Exhibitions
'Not allowed for algorithmic audiences' – Kyriaki Goni

Exhibitions

'Not allowed for algorithmic audiences' – Kyriaki Goni

28 Apr – 21 May 2022
KVOST, Berlin
  • Not allowed for algorithmic audiences, video still, 2021 Kyriaki Goni
  • Not allowed for algorithmic audiences, video still, 2021 Kyriaki Goni

KVOST presents an installation dealing with artificial intelligence, voice assistance, surveillance, and the relationships between humans and machines. The exhibition is a collaboration with Art Collection Telekom.

The CGI 3D animated 30-minute film introduces us to VOICE, an intelligent personal assistance (IPA) – software that normally performs online research and tasks for its users, such as turning on the lights, searching for a media report, or answering mundane questions. In this fictional story, which takes place during a heatwave in Athens, the intelligent personal assistance has taken on a life of its own.

In the week before the patent expires, VOICE takes the form of an avatar and reports on themselves in a monologue – excellently performed by Greek actress Sofia Kokkali, who also lends her face to the 3D avatar. For seven days, every day at 5:30 p.m., VOICE philosophizes about their creation, reality, and the nature of their existence. With potential access to the entire knowledge of mankind, the machine asks
themselves questions about their self-image. In doing so, the avatar plays with the emotions and empathy of the listeners and also reflects on the interests of the industry that created it. They reflect on wiretapping structures, privacy, surveillance, exploitation, and e-waste, stating at the same time that they also learn from listening online. On the last day of their operation, the digital assistant gives advice on how to
prevent eavesdropping by algorithmic audiences.

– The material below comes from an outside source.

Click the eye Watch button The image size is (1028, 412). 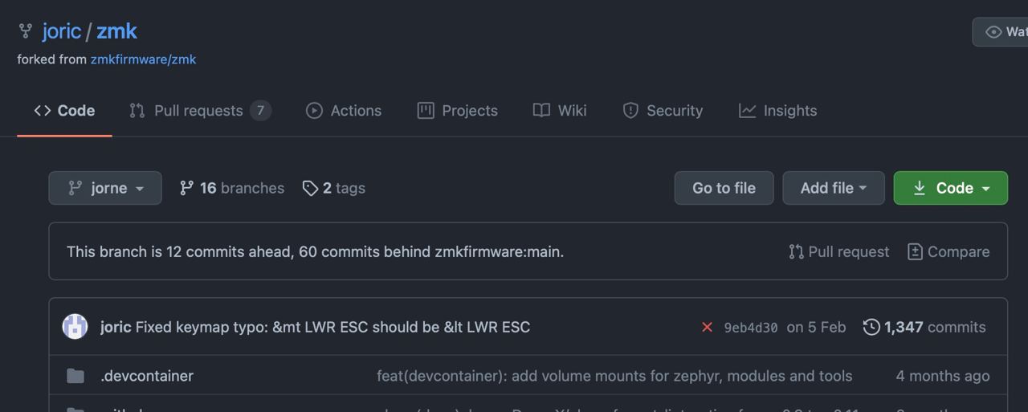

The work was created as a result of the first ArtScience Residency, which was deliberately founded in 2021 by the Art Collection Telekom in collaboration with Ars Electronica to promote critical, artistic engagement with digital technologies such as robotics, artificial intelligence, and digital control and surveillance.

The exhibition is complemented by new works.

The 'Ontology of human sounds' refers to Google's AudioSet. This is an ongoing collection of over 2 million ten-second YouTube clips labeled with a vocabulary of 500 sound event categories. This dataset is used to teach machines to recognize and playback audio data.

The three other panels juxtapose the human speech organ with the patent that allows the machine to detect the emotional and physical state of humans via voice recognition.